Print the entries below verbatim, from the line containing "983x515 pixels. How" up to and including the line containing "coord(938,436)".

- Records to use:
━━━

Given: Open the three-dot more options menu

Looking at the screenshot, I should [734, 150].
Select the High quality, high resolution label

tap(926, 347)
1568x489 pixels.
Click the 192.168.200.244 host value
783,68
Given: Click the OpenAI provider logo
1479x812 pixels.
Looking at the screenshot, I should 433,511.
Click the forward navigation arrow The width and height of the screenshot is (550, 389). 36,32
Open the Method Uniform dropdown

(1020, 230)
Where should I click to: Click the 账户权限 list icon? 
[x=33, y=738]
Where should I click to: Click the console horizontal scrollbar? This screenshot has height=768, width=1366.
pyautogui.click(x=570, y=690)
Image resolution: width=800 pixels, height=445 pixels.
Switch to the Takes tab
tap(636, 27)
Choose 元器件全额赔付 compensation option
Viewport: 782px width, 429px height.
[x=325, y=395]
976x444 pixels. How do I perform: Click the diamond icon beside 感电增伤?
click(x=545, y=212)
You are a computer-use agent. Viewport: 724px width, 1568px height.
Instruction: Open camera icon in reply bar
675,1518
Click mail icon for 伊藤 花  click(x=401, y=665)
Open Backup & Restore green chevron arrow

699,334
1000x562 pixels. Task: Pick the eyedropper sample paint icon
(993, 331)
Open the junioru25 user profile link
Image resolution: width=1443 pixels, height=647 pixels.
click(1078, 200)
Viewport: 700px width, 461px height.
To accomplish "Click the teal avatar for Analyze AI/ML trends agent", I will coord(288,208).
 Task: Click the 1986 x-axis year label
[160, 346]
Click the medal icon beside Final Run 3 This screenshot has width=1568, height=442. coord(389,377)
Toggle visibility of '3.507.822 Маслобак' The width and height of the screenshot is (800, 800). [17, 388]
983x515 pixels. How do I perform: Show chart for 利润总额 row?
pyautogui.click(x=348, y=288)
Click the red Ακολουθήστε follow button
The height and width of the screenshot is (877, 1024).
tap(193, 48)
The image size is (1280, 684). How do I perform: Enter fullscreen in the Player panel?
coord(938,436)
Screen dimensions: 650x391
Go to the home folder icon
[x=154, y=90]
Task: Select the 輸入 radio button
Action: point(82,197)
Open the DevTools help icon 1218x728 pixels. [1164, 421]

━━━

- Output for this task:
983x515 pixels. How do I perform: Show chart for 利润总额 row?
pyautogui.click(x=348, y=288)
Click the red Ακολουθήστε follow button
The height and width of the screenshot is (877, 1024).
tap(193, 48)
The image size is (1280, 684). How do I perform: Enter fullscreen in the Player panel?
coord(938,436)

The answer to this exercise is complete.